The result is an object associating the attribute names (as object keys) to their attribute values (as object values).

Saxophone.parseEntities(text)

Parses a piece of XML text and expands all XML entities inside it to the character they represent. Just like attributes, this is not parsed automatically because it takes some time.

This ignores invalid entities, including unrecognized ones, leaving them as-is.

Events

tagopen

Emitted when an opening tag is parsed. This encompasses both regular tags and self-closing tags. An object is passed with the following data:

  • name: name of the parsed tag.
  • attrs: attributes of the tag (as a string). To parse this string, use Saxophone.parseAttrs.
  • isSelfClosing: true if the tag is self-closing.

tagclose

Emitted when a closing tag is parsed. An object containing the name of the tag is passed.

processinginstruction

Emitted when a processing instruction (such as <? contents ?>) is parsed. An object with the contents of the processing instruction is passed.

text

Emitted when a text node between two tags is parsed. An object with the contents of the text node is passed. You might need to expand XML entities inside the contents of the text node, using Saxophone.parseEntities.

cdata

Emitted when a CDATA section (such as <![CDATA[ contents ]]>) is parsed. An object with the contents of the CDATA section is passed.

comment

Emitted when a comment (such as <!-- contents -->) is parsed. An object with the contents of the comment is passed.

error

Emitted when a parsing error is encountered while reading the XML stream such that the rest of the XML cannot be correctly interpreted:

  • when a DOCTYPE node is found (not supported yet);
  • when a comment node contains the -- sequence;
  • when opening and closing tags are mismatched or missing;
  • when a tag name starts with white space;
  • when nodes are unclosed (missing their final >).

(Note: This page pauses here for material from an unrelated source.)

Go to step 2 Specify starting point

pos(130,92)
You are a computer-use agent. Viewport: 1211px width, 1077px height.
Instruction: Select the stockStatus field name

Because this library's goal is not to provide accurate error reports, the passed error will only contain a short description of the syntax error (without giving the position, for example).

finish

Emitted after all events, without arguments.

Contributions

This is free and open source software. All contributions (even small ones) are welcome. Check out the contribution guide to get started!

Thanks to:

  • Norman Rzepka for implementing the streaming API and the check for opening and closing tags mismatch.
  • winston01 for spotting and fixing an error in the parser when a tag sits astride two chunks.

License

Released under the MIT license. See the full license text.